→ INPUT:
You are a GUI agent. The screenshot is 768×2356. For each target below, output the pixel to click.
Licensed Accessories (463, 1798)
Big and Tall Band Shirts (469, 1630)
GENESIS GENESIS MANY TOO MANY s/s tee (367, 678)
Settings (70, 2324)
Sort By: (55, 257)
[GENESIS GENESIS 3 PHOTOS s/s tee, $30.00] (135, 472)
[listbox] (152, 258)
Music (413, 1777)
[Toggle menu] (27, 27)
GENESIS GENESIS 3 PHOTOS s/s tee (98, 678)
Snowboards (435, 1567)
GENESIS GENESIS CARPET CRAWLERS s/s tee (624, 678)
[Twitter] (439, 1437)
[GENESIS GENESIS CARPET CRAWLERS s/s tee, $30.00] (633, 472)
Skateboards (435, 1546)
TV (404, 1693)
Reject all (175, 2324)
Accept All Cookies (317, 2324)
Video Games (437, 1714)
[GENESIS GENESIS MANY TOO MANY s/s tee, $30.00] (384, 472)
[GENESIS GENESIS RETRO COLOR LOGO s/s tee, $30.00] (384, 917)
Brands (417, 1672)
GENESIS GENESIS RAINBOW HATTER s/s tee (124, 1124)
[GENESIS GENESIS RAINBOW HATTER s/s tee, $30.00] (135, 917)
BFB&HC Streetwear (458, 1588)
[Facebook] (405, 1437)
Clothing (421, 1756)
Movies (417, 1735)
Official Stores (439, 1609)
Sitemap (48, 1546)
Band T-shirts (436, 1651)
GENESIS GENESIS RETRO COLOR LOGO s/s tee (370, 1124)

--

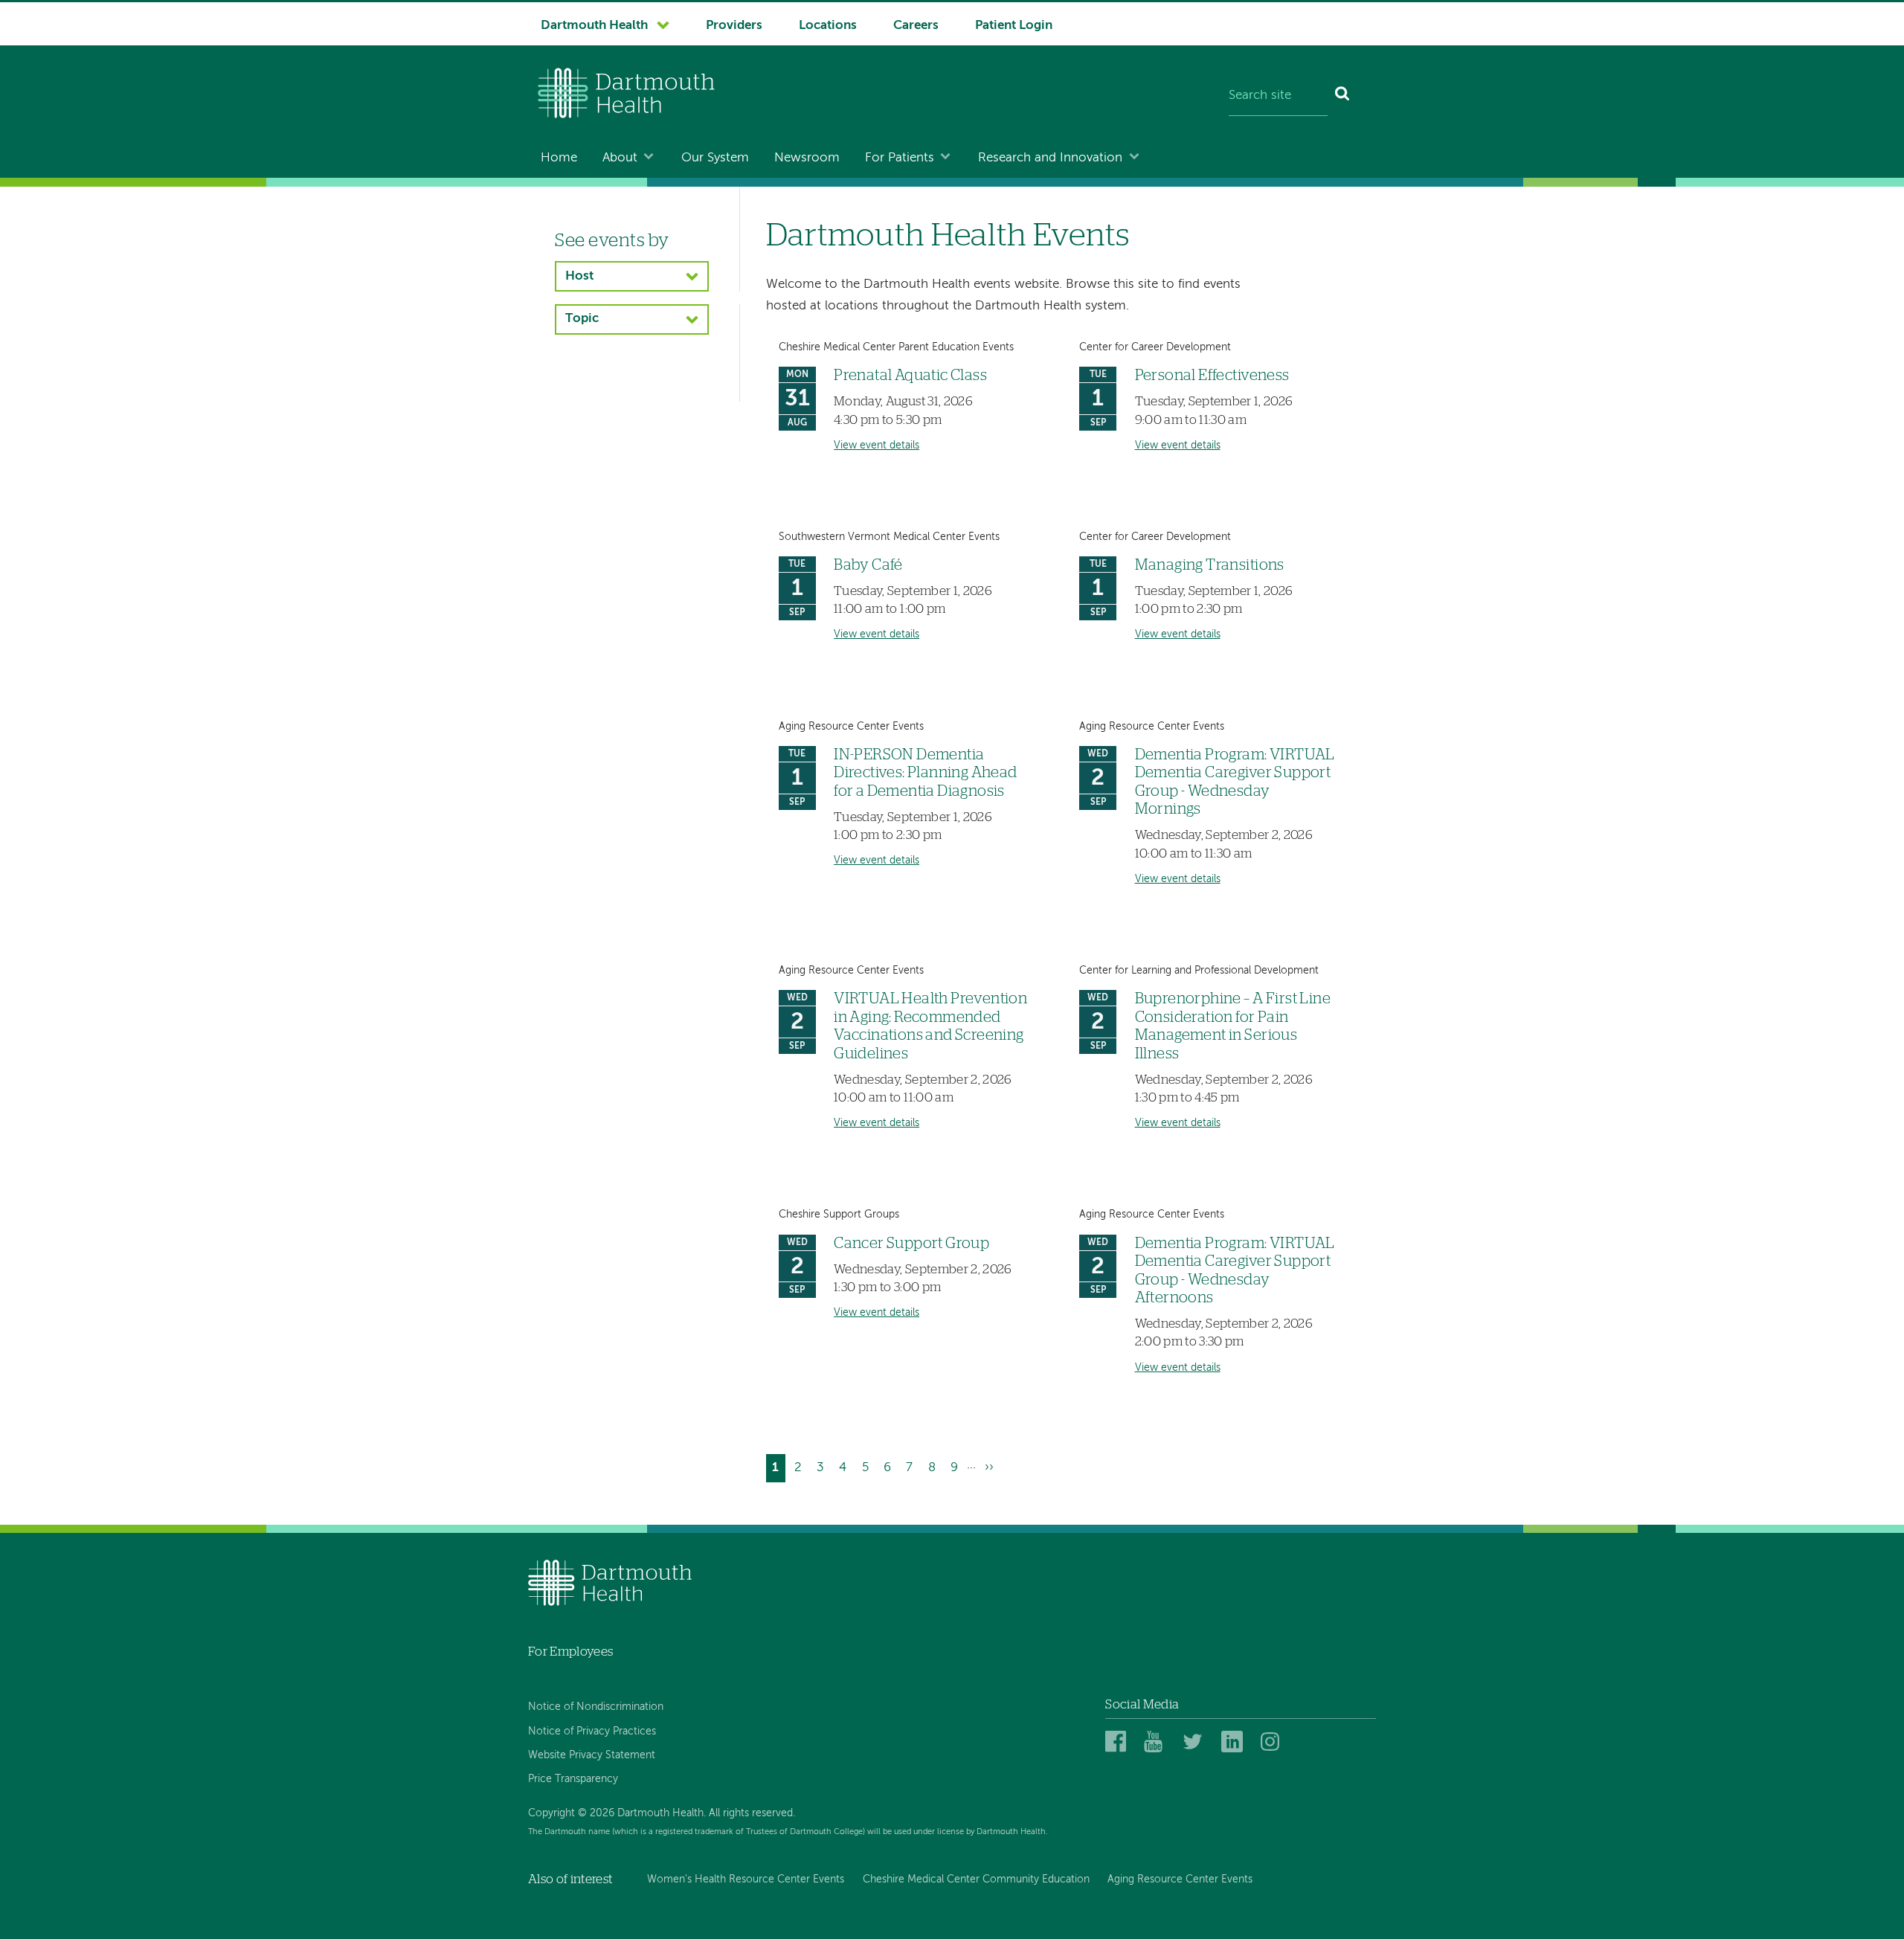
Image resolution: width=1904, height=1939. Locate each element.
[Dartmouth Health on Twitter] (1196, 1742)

* * *

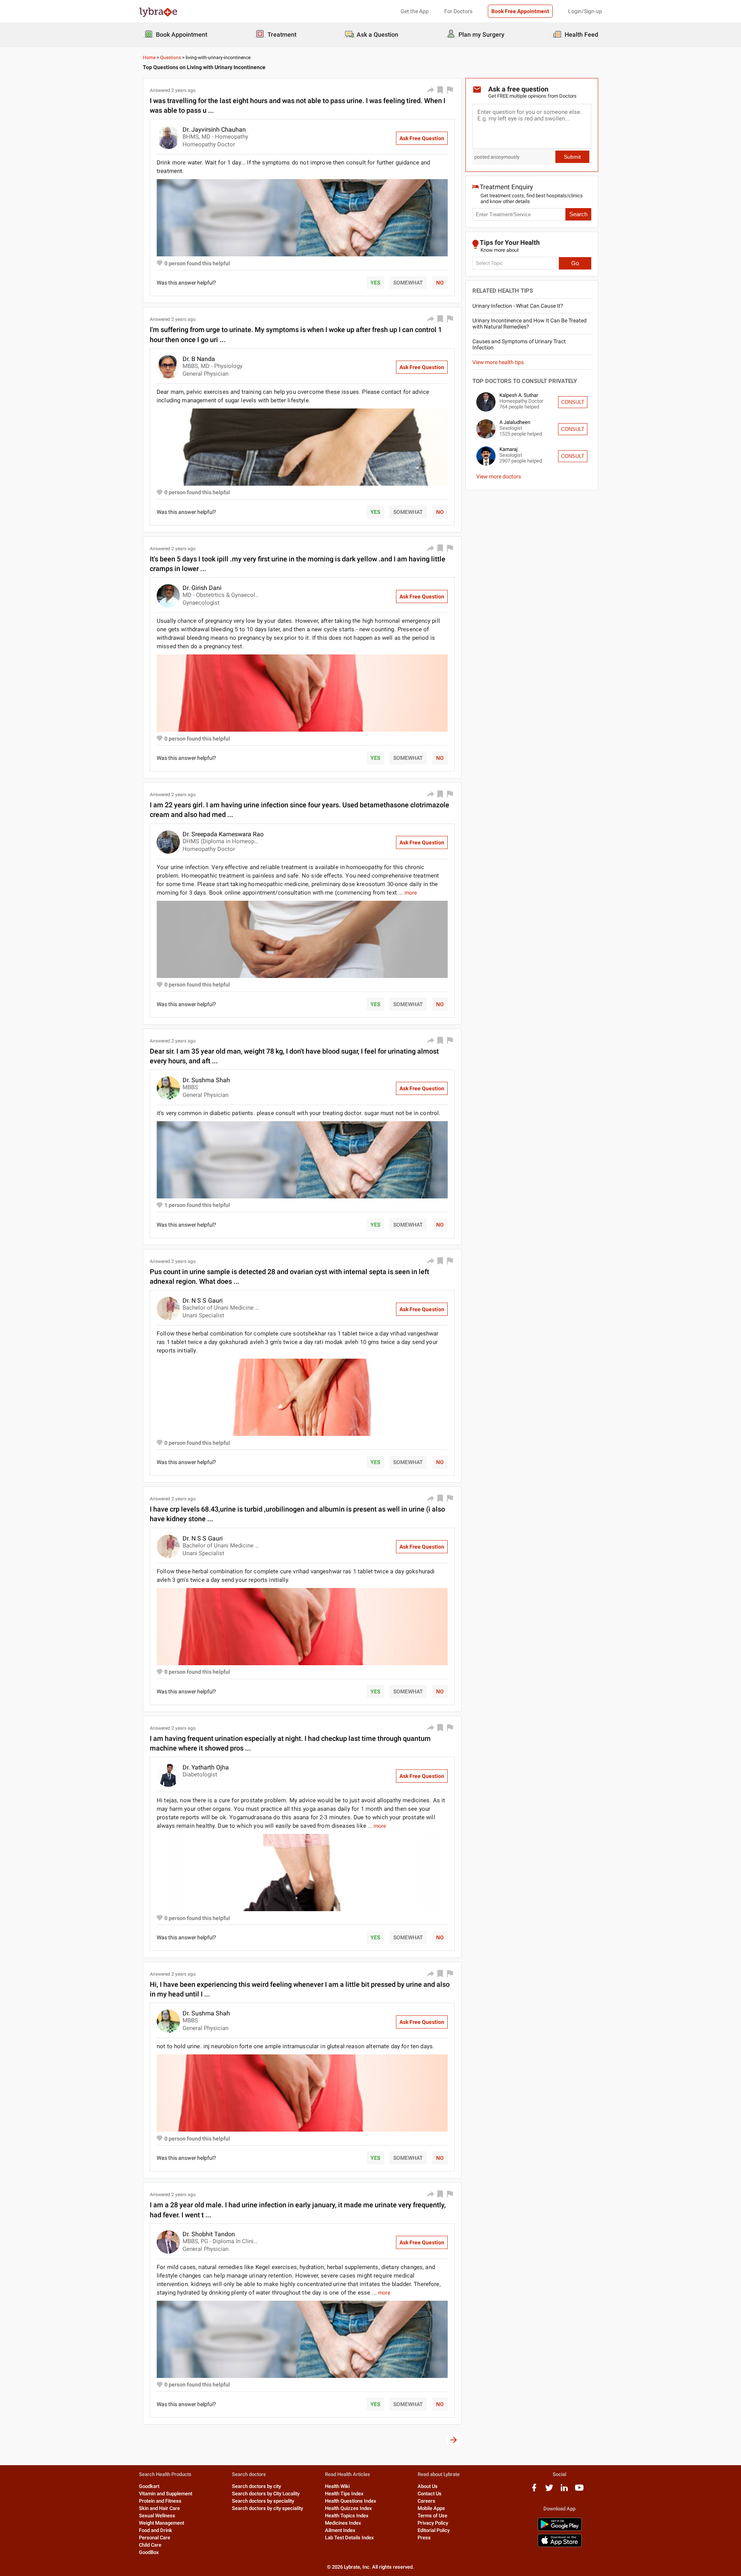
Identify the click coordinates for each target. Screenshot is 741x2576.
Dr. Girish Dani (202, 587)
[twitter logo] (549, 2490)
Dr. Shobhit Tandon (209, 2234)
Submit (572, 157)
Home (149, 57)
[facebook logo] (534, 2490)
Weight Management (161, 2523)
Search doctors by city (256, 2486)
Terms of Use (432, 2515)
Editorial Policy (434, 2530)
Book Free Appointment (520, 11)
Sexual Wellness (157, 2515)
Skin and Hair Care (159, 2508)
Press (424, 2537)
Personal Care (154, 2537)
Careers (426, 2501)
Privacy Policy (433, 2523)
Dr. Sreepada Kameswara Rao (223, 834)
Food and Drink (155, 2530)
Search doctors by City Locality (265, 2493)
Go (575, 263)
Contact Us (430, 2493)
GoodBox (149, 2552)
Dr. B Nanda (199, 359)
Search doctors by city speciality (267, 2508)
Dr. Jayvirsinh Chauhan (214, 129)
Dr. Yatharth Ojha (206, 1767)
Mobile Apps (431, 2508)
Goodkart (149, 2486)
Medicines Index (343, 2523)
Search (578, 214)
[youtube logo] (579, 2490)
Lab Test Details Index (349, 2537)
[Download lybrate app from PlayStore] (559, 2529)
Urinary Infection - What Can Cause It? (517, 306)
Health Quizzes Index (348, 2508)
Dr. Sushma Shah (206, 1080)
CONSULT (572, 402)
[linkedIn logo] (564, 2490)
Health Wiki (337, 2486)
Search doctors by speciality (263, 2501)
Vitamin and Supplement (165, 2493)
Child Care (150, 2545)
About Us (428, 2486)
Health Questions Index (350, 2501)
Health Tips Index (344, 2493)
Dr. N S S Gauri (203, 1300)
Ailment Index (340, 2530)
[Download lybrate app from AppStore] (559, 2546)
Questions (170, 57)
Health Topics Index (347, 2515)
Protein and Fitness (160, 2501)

→ WHAT TO PRODUCE: Which lines of the material above hold the string "HATTER"? Pull them out.

→ TASK RESPONSE:
GENESIS GENESIS RAINBOW HATTER s/s tee (124, 1124)
[GENESIS GENESIS RAINBOW HATTER s/s tee, $30.00] (135, 917)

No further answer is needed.